More than 1.2 million Americans per year seek treatment for problems with their marijuana (or cannabis) use. Cannabis use disorder is recognised in the same category as other substance use disorders (‘addictions’), in the Diagnostic and Statistical Manual of Mental Disorders, and up to 1% of the European population may warrant this diagnosis. Psychological treatments such as motivational interviewing and cognitive behaviour therapy may be effective, although there have been very few controlled trials of these therapies. A recent review concluded that there were no effective medications for the prevention of relapse to cannabis use.

Like other addictive drugs, Delta-9-tetrahydrocannabinol (THC; the main psychoactive ingredient in cannabis), produces its rewarding effects by stimulating dopamine release in the brain’s reward system, a network of brain structures including the Nucleus Accumbens (NAcc) and the ventral tegmental area (VTA).   Therefore, one potential way to treat addictions would be to give medications that block dopamine activity in the reward system, such as the dopamine antagonist drugs that are used to treat schizophrenia. Unfortunately, these drugs have some unpleasant side-effects. More fundamentally, dopamine antagonists block all forms of reward, not just drug-induced reward. Therefore, the search is on for drugs that can interfere with drug-induced reward without producing unpleasant side-effects, and without interfering with the response to other rewards.

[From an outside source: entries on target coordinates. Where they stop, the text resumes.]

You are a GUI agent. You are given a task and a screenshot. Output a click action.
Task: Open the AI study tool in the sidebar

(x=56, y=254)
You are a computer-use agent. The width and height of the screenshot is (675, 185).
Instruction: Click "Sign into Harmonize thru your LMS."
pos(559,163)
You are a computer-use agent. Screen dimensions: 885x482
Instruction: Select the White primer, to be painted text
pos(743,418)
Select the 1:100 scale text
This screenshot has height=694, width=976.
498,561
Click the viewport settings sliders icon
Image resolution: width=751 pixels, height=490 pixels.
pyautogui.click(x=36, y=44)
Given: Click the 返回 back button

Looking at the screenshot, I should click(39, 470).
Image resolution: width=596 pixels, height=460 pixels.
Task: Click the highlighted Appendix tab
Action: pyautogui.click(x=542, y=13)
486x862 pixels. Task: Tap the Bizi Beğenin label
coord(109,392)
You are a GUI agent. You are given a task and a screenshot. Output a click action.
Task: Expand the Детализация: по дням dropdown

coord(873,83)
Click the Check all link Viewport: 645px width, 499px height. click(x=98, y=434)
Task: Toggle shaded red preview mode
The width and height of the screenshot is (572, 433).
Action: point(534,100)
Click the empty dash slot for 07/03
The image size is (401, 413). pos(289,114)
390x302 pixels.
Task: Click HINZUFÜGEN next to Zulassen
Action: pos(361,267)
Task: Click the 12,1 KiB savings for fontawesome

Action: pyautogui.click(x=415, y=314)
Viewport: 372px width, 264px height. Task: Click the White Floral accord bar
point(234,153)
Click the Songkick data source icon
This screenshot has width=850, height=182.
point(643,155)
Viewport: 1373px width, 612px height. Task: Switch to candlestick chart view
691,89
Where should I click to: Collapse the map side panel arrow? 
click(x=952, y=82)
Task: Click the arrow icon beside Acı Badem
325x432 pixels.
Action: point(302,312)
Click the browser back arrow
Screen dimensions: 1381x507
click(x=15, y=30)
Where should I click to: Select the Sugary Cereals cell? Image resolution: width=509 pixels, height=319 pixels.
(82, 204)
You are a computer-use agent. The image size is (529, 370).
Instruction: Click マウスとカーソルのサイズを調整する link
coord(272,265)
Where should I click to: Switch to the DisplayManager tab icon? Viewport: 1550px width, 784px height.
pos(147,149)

            A study recently published in Nature Neuroscience has identified a promising potential new medication for cannabis use disorders. The drug, RO 61-8048, leads to increases in levels of kynurenic acid (KYNA). Through a fairly complicated mechanism, what this does is block the ability of THC (and similar compounds) to increase dopamine activity in the brain’s reward centre. Most importantly, although the drug can blunt the effect of THC on dopamine levels, it has no effect on dopamine levels when given on its own. In this paper, the authors conducted a series of studies with rodents and primates, and they found that:

  • The drug prevented the increase in dopamine levels in NAcc and the VTA that normally occurred after infusion of THC.
  • The drug blocked the reinforcing effects of THC: after receiving the drug, animals were less likely to press a lever in order to obtain injections of THC or a related compound.
  • The drug could block the rewarding effects of THC. For example, animals will normally press a lever to receive THC if they have just been given an injection of THC or if they have been presented with environmental signals that THC was available (these tests are considered animal models of relapse to drug use). The drug reduced both of these effects.
  • These effects of the drug were specific to THC, because the drug did not affect the reinforcing properties of another reward: food. Animals were prepared to press a lever in order to win food pellets, regardless of whether they had received the drug or not.
  • At the doses studied, the drug had no effect on working memory, and did not change the memory-impairing effects of THC. 

These findings are potentially important because has been very difficult to develop medications that block drug-induced reward without also interfering with the response to other rewards. The safety of the drug, and its effectiveness as a treatment for cannabis use disorders, should now be studied in human volunteers.

We should be cautious, however. Even if the drug is safe in humans, and it can reduce the rewarding effects of cannabis, this will not make it a panacea for cannabis use disorders. Medications for other substance use disorders, such as naltrexone for alcohol use disorders and buprenorphine for opiate use disorders are prescribed because they reduce the rewarding effects of alcohol or heroin if those drugs are consumed. Although the drugs are effective, if a patient decides that they want to experience the rewarding effects of alcohol or heroin again, all they have to do is stop taking their medication. This is also likely to be the case for RO 61-8048 and cannabis use disorders. Medication implants and depot formulations may partly solve this problem.